In the data below, one line contains "Image resolution: width=799, height=2576." and a later one contains "Perché mangiare la". Print both, with every line between them, exactly and alone.

Data extracts:
"""

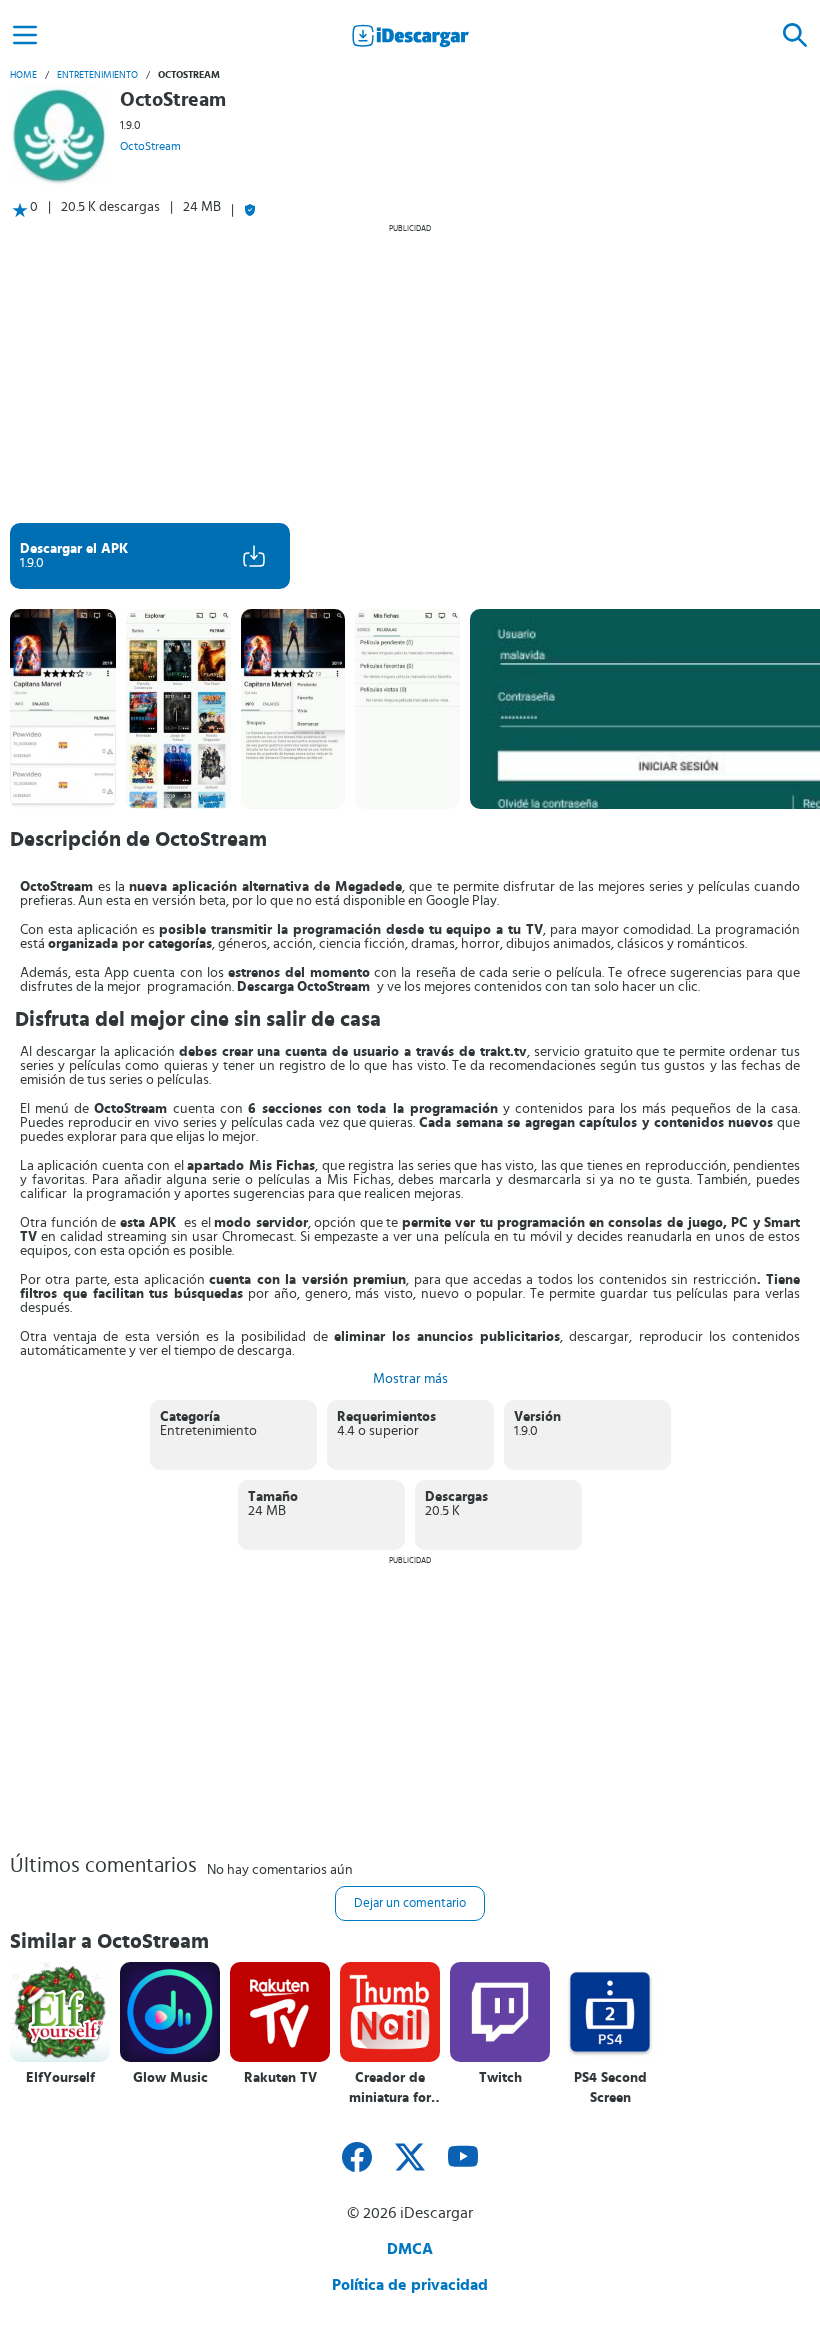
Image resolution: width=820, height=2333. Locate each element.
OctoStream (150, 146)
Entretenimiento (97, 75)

"""
"""

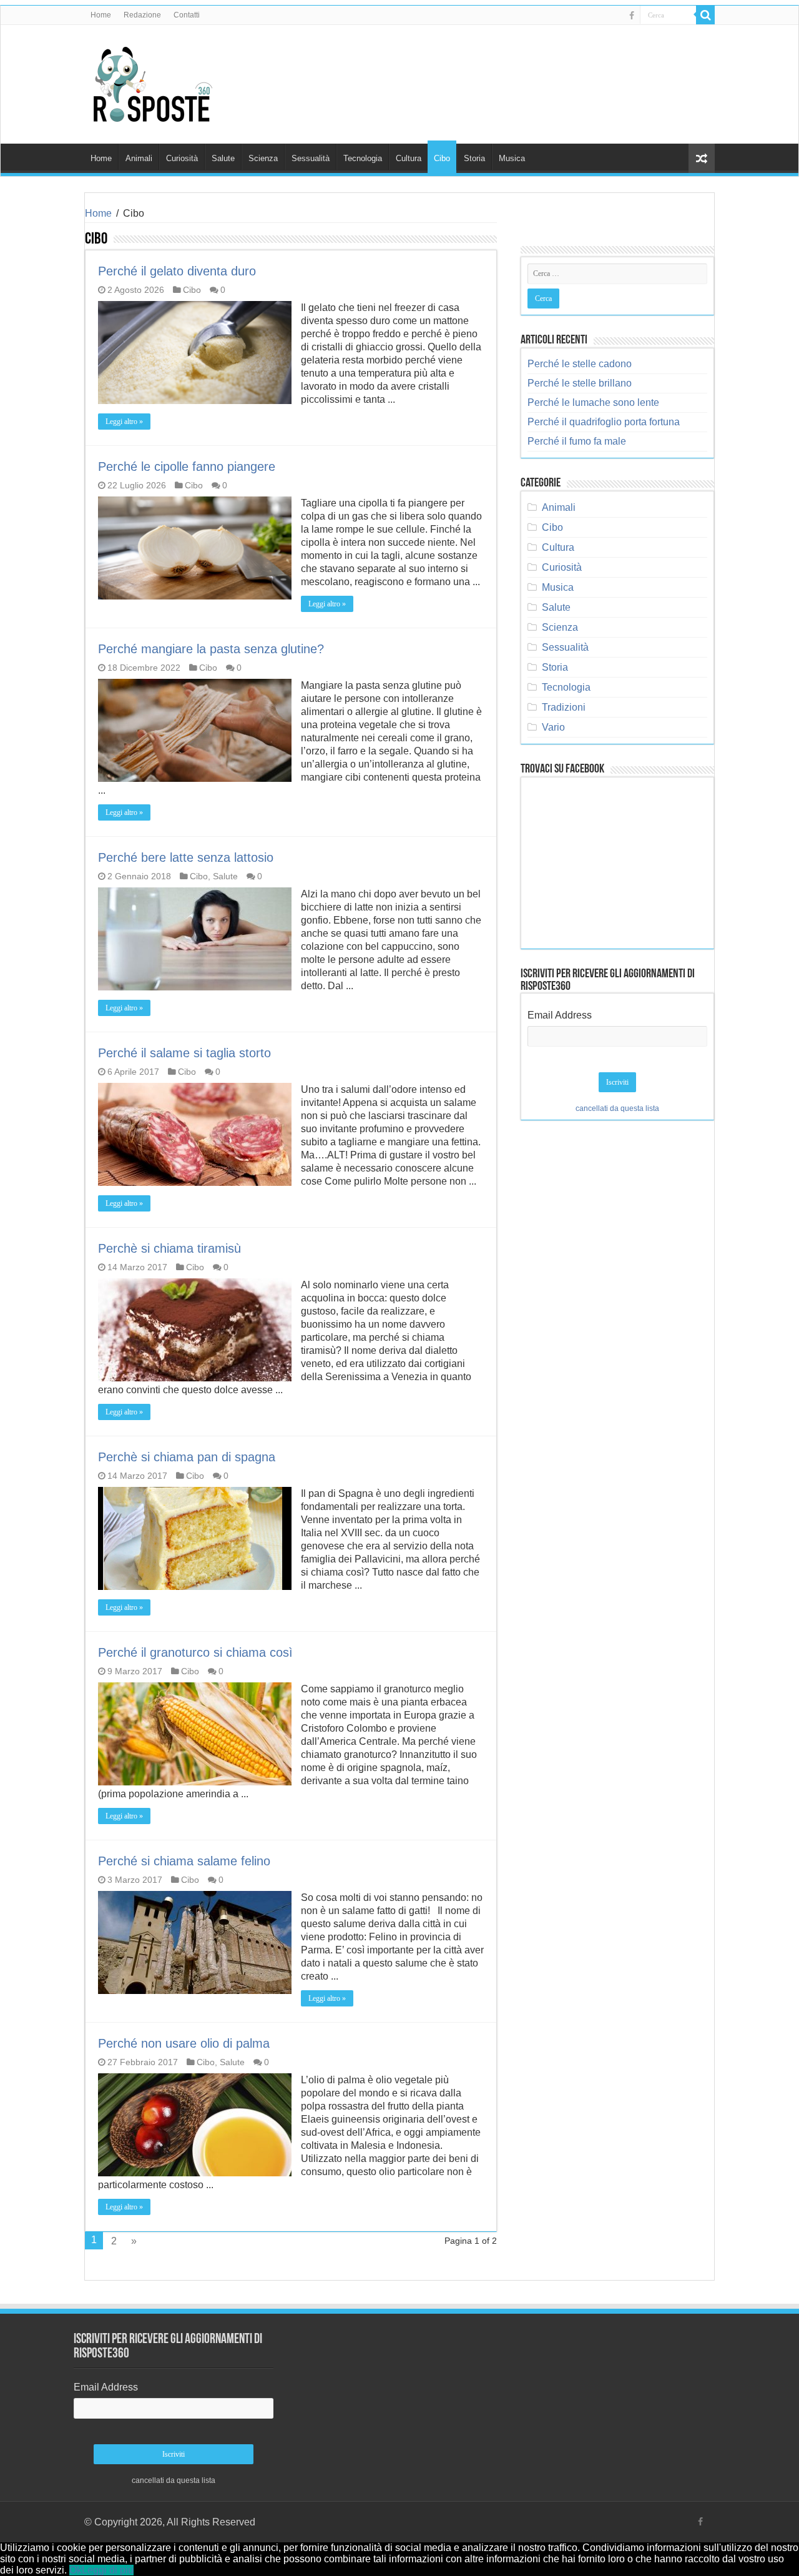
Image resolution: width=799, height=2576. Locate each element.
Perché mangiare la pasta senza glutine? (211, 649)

"""

Completed exercise:
Image resolution: width=799, height=2576. Locate each element.
Perché mangiare la pasta senza glutine? (211, 649)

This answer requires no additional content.